Ingredient Selection for Beverage Recipe Development
Ingredient selection is where recipe development becomes highly technical. Each ingredient category carries specific functional, sensory, regulatory, and cost implications. Here is how to think through each category.
Water
The foundation of every beverage. Mineral content, chlorine presence, and hardness directly affect taste, colour stability, and ingredient solubility. Most commercial beverage recipes require reverse osmosis (RO) water with controlled remineralisation.
RO water, RO + mineral blend, filtered municipal water
Sweeteners
The most complex ingredient decision. Sweetener selection affects Brix, aftertaste profile, mouthfeel, calorie content, regulatory labelling, and consumer positioning. Blending multiple sweeteners is common in zero-sugar formulation to balance onset and finish.
Sucrose, glucose, HFCS, stevia, erythritol, monk fruit, sucralose, aspartame
Acids (Acidulants)
Acidulants control pH for microbial safety, contribute tartness and brightness to flavour, and modulate the perception of sweetness. The Brix:acid ratio is the single most important balance point in carbonated and juice beverage recipes.
Citric acid, malic acid, tartaric acid, phosphoric acid, lactic acid, ascorbic acid
Flavours
Flavour systems for beverages are complex blends of aroma compounds, not single molecules. Natural flavours, artificial flavours, and WONF (with other natural flavours) all carry specific regulatory implications. Usage level is critical — too much is as problematic as too little.

## Supplied entries

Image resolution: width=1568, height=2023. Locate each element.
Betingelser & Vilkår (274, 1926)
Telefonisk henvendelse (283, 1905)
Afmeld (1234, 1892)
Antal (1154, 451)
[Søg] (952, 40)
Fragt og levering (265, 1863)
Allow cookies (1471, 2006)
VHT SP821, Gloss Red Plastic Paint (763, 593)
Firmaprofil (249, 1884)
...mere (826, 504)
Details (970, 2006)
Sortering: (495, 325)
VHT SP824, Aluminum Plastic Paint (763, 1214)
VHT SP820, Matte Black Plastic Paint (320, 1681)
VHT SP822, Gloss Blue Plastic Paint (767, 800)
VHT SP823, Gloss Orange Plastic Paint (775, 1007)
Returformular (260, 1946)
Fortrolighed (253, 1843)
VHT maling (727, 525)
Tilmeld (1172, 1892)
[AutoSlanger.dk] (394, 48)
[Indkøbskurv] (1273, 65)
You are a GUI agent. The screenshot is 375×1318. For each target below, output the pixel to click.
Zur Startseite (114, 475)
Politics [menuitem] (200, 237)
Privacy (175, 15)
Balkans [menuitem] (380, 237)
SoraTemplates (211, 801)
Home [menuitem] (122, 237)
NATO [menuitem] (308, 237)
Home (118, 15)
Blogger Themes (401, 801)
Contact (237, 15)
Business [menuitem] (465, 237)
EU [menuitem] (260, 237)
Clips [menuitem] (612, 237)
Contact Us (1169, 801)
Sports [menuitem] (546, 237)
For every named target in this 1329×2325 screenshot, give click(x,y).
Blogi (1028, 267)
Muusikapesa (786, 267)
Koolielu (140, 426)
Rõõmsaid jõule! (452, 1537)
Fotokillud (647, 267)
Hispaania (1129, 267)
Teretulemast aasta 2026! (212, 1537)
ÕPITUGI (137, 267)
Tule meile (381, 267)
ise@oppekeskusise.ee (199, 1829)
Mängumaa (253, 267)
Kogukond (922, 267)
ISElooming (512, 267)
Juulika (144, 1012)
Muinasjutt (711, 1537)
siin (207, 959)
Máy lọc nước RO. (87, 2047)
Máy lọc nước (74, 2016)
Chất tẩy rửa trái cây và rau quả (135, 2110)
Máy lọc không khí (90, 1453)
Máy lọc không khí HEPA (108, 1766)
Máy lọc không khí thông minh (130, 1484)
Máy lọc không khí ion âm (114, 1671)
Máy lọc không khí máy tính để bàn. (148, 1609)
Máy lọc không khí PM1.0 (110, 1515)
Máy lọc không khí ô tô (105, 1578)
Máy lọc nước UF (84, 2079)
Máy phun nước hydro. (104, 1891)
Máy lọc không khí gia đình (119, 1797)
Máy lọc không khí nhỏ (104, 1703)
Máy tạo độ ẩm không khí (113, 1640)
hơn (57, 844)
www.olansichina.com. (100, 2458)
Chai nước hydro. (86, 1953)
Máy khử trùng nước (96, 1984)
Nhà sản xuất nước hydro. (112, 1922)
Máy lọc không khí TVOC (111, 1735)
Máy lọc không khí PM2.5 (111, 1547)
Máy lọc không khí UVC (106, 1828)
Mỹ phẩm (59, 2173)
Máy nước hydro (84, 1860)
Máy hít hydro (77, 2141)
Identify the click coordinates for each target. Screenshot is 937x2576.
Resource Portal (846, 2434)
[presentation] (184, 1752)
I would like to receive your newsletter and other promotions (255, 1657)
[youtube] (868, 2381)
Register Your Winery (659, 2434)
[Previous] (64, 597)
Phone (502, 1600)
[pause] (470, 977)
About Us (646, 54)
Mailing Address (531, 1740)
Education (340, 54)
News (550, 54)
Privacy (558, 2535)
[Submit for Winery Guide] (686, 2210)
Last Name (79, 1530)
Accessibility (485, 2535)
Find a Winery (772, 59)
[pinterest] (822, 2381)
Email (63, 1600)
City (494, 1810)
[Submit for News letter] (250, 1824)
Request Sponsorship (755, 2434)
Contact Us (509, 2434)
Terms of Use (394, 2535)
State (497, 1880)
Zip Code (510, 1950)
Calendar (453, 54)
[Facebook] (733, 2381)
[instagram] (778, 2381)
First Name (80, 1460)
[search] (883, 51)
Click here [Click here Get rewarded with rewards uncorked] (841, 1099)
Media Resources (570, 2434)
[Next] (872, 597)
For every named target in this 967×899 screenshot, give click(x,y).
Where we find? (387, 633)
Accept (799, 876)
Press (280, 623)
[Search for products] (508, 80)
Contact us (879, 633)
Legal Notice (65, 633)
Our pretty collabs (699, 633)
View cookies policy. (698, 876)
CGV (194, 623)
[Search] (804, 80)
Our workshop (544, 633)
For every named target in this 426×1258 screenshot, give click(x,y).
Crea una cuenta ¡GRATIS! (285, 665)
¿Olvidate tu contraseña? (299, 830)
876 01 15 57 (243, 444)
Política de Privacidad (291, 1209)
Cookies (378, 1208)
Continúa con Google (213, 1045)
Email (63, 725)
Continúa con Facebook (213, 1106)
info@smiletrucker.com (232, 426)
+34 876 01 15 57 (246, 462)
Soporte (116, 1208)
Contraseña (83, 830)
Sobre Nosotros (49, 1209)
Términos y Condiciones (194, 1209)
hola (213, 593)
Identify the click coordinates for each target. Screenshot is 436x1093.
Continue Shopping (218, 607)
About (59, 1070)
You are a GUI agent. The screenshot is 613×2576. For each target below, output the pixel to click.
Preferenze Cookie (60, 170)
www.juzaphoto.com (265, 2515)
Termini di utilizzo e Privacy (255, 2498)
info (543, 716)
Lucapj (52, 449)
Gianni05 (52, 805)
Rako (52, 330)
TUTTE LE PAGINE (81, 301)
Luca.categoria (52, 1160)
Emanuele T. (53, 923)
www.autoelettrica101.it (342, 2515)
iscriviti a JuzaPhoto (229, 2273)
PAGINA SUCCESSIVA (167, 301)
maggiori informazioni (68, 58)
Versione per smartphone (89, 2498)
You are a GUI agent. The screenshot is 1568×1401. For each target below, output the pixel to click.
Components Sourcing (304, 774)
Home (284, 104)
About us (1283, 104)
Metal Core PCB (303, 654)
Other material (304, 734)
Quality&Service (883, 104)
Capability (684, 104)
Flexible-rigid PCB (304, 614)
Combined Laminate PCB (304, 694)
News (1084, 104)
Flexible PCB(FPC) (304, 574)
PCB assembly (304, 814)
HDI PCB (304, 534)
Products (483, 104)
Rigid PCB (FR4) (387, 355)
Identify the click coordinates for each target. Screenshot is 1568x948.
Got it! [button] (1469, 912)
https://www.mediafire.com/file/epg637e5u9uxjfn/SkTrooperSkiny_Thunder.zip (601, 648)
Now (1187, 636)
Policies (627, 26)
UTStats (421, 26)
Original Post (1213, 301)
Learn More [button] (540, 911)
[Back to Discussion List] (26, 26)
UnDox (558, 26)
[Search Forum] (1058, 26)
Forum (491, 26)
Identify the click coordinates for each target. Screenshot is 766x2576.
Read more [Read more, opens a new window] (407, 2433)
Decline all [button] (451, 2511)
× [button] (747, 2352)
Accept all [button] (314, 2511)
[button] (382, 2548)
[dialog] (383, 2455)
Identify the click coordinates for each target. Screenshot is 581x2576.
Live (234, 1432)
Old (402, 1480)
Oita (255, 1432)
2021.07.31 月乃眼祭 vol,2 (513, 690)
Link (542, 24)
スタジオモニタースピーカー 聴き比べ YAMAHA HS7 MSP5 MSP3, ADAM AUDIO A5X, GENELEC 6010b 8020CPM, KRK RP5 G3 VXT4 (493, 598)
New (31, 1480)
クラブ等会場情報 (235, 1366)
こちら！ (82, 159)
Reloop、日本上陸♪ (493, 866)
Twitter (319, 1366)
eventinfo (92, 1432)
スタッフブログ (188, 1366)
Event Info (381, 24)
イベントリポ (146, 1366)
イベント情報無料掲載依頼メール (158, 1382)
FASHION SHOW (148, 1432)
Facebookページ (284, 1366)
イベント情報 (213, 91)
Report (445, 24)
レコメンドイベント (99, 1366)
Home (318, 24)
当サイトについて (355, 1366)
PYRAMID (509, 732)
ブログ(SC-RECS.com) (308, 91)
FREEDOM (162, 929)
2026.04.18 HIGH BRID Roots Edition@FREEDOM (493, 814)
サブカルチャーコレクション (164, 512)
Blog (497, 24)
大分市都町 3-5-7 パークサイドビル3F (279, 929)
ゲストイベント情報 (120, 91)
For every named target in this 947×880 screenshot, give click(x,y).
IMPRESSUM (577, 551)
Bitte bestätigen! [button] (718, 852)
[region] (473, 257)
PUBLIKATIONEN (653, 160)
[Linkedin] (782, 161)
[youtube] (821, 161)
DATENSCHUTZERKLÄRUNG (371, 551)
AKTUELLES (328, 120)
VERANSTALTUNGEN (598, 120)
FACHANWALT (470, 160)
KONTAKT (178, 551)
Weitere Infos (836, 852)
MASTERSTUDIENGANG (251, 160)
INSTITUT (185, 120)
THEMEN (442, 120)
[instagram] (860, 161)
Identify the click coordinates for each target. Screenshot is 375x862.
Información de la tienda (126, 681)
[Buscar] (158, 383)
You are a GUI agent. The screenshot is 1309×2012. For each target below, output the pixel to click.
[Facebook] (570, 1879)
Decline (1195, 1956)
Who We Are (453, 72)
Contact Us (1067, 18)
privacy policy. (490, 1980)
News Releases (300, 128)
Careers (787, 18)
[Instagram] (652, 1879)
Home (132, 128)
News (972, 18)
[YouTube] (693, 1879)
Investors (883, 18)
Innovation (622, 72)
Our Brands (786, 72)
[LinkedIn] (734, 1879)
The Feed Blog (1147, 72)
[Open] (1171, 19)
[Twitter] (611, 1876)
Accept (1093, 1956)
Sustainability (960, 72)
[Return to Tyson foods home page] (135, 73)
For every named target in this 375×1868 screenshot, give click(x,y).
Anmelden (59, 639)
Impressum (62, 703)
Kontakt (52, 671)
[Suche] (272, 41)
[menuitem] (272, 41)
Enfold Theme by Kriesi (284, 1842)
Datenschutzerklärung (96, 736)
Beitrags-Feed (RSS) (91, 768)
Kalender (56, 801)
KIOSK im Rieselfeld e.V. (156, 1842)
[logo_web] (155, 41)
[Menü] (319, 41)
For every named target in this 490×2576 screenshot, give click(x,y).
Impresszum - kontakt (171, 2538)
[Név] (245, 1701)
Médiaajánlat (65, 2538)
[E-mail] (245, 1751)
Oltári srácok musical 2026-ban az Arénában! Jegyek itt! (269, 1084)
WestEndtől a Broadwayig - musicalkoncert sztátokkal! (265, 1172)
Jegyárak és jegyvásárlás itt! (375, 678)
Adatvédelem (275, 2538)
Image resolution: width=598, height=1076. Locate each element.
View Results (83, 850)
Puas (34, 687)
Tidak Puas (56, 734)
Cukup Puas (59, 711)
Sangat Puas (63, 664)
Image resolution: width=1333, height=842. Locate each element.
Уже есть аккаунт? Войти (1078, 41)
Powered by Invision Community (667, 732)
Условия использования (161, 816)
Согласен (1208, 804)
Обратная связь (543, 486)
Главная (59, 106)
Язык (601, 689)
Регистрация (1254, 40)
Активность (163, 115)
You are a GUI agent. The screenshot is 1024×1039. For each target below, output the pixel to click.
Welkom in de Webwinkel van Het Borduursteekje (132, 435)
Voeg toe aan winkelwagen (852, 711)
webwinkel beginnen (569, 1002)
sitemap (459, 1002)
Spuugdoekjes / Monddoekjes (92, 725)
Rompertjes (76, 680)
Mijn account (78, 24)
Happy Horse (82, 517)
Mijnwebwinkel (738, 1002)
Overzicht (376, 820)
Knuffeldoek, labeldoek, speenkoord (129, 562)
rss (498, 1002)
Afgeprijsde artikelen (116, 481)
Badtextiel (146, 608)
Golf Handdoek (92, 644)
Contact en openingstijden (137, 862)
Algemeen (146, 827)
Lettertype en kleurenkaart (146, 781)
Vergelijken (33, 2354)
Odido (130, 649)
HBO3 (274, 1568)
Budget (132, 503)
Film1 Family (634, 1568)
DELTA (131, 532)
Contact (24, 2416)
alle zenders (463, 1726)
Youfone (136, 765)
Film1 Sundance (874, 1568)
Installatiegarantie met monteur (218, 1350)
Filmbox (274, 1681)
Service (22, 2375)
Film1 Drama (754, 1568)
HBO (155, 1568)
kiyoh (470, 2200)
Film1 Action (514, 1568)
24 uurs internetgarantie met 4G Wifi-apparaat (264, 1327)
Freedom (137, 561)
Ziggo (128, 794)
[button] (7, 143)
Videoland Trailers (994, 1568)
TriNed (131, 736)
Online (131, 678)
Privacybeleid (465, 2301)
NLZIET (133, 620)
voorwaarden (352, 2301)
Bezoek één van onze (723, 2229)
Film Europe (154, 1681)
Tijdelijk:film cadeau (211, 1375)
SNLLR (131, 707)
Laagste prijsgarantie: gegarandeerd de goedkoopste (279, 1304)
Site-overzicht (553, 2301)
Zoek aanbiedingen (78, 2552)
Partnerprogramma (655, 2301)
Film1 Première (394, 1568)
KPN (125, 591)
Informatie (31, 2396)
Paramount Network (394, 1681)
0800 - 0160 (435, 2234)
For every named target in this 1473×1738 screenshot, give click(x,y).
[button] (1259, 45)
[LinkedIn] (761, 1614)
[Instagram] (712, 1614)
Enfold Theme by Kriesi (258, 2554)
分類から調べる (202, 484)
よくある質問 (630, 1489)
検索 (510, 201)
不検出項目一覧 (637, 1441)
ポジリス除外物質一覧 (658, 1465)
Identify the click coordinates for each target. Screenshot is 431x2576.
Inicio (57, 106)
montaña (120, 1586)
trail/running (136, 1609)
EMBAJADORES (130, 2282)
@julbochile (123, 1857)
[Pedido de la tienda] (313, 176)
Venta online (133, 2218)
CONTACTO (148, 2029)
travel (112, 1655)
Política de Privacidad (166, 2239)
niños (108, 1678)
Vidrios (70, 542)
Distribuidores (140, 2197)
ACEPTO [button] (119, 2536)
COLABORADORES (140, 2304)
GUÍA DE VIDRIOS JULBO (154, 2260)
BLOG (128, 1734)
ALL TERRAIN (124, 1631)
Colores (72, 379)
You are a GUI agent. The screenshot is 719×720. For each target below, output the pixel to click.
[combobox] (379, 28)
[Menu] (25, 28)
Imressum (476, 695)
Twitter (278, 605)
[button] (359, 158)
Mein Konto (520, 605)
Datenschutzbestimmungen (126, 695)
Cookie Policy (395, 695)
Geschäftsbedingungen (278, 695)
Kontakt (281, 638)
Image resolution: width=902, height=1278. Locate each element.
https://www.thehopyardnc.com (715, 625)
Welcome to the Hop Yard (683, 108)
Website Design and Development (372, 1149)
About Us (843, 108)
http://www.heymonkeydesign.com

## Exercise tasks
[1] In the text on beverage ingredient selection, what is named as the single most important balance point in carbonated and juice beverage recipes?
[2] List every acid named as an example under the acidulants category in the text on beverage ingredient selection.
[3] Write the next part of the text on beverage ingredient selection, picking up after its final sentence.

## Task-by-task answers
[1] The Brix:acid ratio.

[2] Citric acid, malic acid, tartaric acid, phosphoric acid, lactic acid, ascorbic acid

[3]
Natural fruit flavours, botanical extracts, essential oils, WONF flavour systems
Colours
Colour stability across pH, heat, and light exposure varies significantly between natural and synthetic colour systems. Natural colours (anthocyanins, beta-carotene, spirulina) are pH-sensitive. Colouring foodstuffs (Fruit Juice, Vegetable Juice) carry different regulatory requirements than food colours.
Anthocyanin, beta-carotene, turmeric, spirulina, caramel colour, FD&C certified colours
Preservatives
Preservation approach is determined by pH, packaging, and processing. High-acid beverages (pH below 4.0) have inherent microbial safety at ambient. pH above 4.0 requires either thermal processing, chemical preservation, or cold chain. “Natural” positioning limits chemical preservative options significantly.
Sodium benzoate, potassium sorbate, natamycin, rosemary extract (natural)
Stabilisers and Hydrocolloids
Stabilisers prevent phase separation, control viscosity, and deliver mouthfeel. In juice beverages, stabilisers suspend pulp. In plant-based milks, they prevent cream-line and sedimentation. Usage levels are typically very low (0.01–0.5%) but have significant sensory impact.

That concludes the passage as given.